#### Task input:

-- Begin --

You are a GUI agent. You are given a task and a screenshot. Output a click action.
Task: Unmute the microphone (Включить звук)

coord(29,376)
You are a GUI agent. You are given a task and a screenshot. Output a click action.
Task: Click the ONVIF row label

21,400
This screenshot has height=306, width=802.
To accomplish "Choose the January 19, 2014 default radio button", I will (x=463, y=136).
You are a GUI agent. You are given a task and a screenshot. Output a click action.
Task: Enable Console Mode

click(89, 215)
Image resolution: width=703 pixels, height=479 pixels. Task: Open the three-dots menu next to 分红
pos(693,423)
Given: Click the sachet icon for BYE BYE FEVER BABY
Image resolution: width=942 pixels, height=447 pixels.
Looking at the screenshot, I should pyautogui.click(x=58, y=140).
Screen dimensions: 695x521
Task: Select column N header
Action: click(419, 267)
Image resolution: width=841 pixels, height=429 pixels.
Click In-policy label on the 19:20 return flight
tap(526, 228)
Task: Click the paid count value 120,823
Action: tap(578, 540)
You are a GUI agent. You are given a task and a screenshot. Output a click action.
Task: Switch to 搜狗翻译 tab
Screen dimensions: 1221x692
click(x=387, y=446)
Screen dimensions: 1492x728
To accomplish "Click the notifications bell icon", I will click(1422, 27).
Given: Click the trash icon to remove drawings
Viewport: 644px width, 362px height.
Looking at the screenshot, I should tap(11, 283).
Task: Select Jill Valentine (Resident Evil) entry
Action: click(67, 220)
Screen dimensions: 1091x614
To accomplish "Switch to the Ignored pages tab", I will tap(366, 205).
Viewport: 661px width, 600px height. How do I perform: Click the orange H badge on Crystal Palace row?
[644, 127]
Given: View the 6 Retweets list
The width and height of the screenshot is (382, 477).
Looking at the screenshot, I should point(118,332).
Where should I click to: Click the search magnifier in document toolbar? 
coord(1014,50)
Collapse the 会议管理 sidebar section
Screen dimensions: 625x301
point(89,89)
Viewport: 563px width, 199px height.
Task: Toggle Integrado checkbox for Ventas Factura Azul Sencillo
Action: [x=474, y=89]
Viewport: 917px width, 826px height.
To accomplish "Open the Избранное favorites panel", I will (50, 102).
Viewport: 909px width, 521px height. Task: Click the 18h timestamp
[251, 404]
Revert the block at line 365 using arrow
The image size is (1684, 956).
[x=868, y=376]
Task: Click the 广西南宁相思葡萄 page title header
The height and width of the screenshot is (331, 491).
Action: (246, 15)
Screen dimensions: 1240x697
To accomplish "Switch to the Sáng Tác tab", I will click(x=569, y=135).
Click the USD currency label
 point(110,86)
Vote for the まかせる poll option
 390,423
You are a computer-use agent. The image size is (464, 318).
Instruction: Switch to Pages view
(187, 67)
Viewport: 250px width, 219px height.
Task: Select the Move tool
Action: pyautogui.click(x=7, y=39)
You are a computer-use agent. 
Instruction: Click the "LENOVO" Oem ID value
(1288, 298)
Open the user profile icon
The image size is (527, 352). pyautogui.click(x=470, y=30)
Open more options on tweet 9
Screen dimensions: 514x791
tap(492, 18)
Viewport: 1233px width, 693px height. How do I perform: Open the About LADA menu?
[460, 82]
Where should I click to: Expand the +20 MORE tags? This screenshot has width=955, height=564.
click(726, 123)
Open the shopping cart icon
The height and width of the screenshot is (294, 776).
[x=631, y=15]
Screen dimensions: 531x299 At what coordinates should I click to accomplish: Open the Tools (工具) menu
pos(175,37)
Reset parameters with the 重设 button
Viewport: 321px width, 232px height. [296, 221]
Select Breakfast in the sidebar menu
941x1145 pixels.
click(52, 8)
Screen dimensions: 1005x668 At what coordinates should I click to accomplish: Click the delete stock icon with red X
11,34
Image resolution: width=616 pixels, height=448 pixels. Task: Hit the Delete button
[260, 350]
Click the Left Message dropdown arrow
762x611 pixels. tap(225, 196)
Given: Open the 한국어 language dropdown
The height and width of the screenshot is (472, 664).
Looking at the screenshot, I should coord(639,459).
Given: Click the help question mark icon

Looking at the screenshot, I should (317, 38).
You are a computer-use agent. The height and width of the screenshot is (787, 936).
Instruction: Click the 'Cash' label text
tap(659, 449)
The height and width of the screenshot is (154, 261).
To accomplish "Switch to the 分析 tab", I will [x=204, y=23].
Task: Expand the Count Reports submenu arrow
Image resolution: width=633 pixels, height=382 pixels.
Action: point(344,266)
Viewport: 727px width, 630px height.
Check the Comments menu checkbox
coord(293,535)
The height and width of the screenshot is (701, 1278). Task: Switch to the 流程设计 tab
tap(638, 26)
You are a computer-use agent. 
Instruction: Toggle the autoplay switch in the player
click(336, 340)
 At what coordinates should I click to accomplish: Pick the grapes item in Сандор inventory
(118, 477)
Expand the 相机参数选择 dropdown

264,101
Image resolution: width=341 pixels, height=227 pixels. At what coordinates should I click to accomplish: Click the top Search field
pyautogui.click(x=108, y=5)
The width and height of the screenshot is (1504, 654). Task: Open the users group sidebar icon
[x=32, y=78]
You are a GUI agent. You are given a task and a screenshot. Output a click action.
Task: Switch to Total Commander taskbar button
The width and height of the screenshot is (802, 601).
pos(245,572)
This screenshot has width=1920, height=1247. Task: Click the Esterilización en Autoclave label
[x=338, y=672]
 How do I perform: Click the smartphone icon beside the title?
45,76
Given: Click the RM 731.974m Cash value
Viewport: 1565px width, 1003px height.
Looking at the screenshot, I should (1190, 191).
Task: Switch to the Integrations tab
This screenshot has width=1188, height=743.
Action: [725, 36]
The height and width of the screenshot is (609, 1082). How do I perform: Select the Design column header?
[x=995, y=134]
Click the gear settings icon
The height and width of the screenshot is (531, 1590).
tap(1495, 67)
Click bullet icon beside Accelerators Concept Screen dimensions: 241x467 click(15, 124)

-- End --

#### Direction:
Rewrite all the records above so that "GUI agent" becomes "interface agent" everywhere. Leave every other character unchanged.

#### Output of the exercise:
You are a interface agent. You are given a task and a screenshot. Output a click action.
Task: Unmute the microphone (Включить звук)

coord(29,376)
You are a interface agent. You are given a task and a screenshot. Output a click action.
Task: Click the ONVIF row label

21,400
This screenshot has height=306, width=802.
To accomplish "Choose the January 19, 2014 default radio button", I will (x=463, y=136).
You are a interface agent. You are given a task and a screenshot. Output a click action.
Task: Enable Console Mode

click(89, 215)
Image resolution: width=703 pixels, height=479 pixels. Task: Open the three-dots menu next to 分红
pos(693,423)
Given: Click the sachet icon for BYE BYE FEVER BABY
Image resolution: width=942 pixels, height=447 pixels.
Looking at the screenshot, I should pyautogui.click(x=58, y=140).
Screen dimensions: 695x521
Task: Select column N header
Action: click(419, 267)
Image resolution: width=841 pixels, height=429 pixels.
Click In-policy label on the 19:20 return flight
tap(526, 228)
Task: Click the paid count value 120,823
Action: tap(578, 540)
You are a interface agent. You are given a task and a screenshot. Output a click action.
Task: Switch to 搜狗翻译 tab
Screen dimensions: 1221x692
click(x=387, y=446)
Screen dimensions: 1492x728
To accomplish "Click the notifications bell icon", I will click(1422, 27).
Given: Click the trash icon to remove drawings
Viewport: 644px width, 362px height.
Looking at the screenshot, I should tap(11, 283).
Task: Select Jill Valentine (Resident Evil) entry
Action: click(67, 220)
Screen dimensions: 1091x614
To accomplish "Switch to the Ignored pages tab", I will tap(366, 205).
Viewport: 661px width, 600px height. How do I perform: Click the orange H badge on Crystal Palace row?
[644, 127]
Given: View the 6 Retweets list
The width and height of the screenshot is (382, 477).
Looking at the screenshot, I should point(118,332).
Where should I click to: Click the search magnifier in document toolbar? 
coord(1014,50)
Collapse the 会议管理 sidebar section
Screen dimensions: 625x301
point(89,89)
Viewport: 563px width, 199px height.
Task: Toggle Integrado checkbox for Ventas Factura Azul Sencillo
Action: [x=474, y=89]
Viewport: 917px width, 826px height.
To accomplish "Open the Избранное favorites panel", I will (50, 102).
Viewport: 909px width, 521px height. Task: Click the 18h timestamp
[251, 404]
Revert the block at line 365 using arrow
The image size is (1684, 956).
[x=868, y=376]
Task: Click the 广西南宁相思葡萄 page title header
The height and width of the screenshot is (331, 491).
Action: (246, 15)
Screen dimensions: 1240x697
To accomplish "Switch to the Sáng Tác tab", I will click(x=569, y=135).
Click the USD currency label
 point(110,86)
Vote for the まかせる poll option
 390,423
You are a computer-use agent. The image size is (464, 318).
Instruction: Switch to Pages view
(187, 67)
Viewport: 250px width, 219px height.
Task: Select the Move tool
Action: pyautogui.click(x=7, y=39)
You are a computer-use agent. 
Instruction: Click the "LENOVO" Oem ID value
(1288, 298)
Open the user profile icon
The image size is (527, 352). pyautogui.click(x=470, y=30)
Open more options on tweet 9
Screen dimensions: 514x791
tap(492, 18)
Viewport: 1233px width, 693px height. How do I perform: Open the About LADA menu?
[460, 82]
Where should I click to: Expand the +20 MORE tags? This screenshot has width=955, height=564.
click(726, 123)
Open the shopping cart icon
The height and width of the screenshot is (294, 776).
[x=631, y=15]
Screen dimensions: 531x299 At what coordinates should I click to accomplish: Open the Tools (工具) menu
pos(175,37)
Reset parameters with the 重设 button
Viewport: 321px width, 232px height. [296, 221]
Select Breakfast in the sidebar menu
941x1145 pixels.
click(52, 8)
Screen dimensions: 1005x668 At what coordinates should I click to accomplish: Click the delete stock icon with red X
11,34
Image resolution: width=616 pixels, height=448 pixels. Task: Hit the Delete button
[260, 350]
Click the Left Message dropdown arrow
762x611 pixels. tap(225, 196)
Given: Open the 한국어 language dropdown
The height and width of the screenshot is (472, 664).
Looking at the screenshot, I should coord(639,459).
Given: Click the help question mark icon

Looking at the screenshot, I should (317, 38).
You are a computer-use agent. The height and width of the screenshot is (787, 936).
Instruction: Click the 'Cash' label text
tap(659, 449)
The height and width of the screenshot is (154, 261).
To accomplish "Switch to the 分析 tab", I will [x=204, y=23].
Task: Expand the Count Reports submenu arrow
Image resolution: width=633 pixels, height=382 pixels.
Action: point(344,266)
Viewport: 727px width, 630px height.
Check the Comments menu checkbox
coord(293,535)
The height and width of the screenshot is (701, 1278). Task: Switch to the 流程设计 tab
tap(638, 26)
You are a computer-use agent. 
Instruction: Toggle the autoplay switch in the player
click(336, 340)
 At what coordinates should I click to accomplish: Pick the grapes item in Сандор inventory
(118, 477)
Expand the 相机参数选择 dropdown

264,101
Image resolution: width=341 pixels, height=227 pixels. At what coordinates should I click to accomplish: Click the top Search field
pyautogui.click(x=108, y=5)
The width and height of the screenshot is (1504, 654). Task: Open the users group sidebar icon
[x=32, y=78]
You are a interface agent. You are given a task and a screenshot. Output a click action.
Task: Switch to Total Commander taskbar button
The width and height of the screenshot is (802, 601).
pos(245,572)
This screenshot has width=1920, height=1247. Task: Click the Esterilización en Autoclave label
[x=338, y=672]
 How do I perform: Click the smartphone icon beside the title?
45,76
Given: Click the RM 731.974m Cash value
Viewport: 1565px width, 1003px height.
Looking at the screenshot, I should (1190, 191).
Task: Switch to the Integrations tab
This screenshot has width=1188, height=743.
Action: [725, 36]
The height and width of the screenshot is (609, 1082). How do I perform: Select the Design column header?
[x=995, y=134]
Click the gear settings icon
The height and width of the screenshot is (531, 1590).
tap(1495, 67)
Click bullet icon beside Accelerators Concept Screen dimensions: 241x467 click(15, 124)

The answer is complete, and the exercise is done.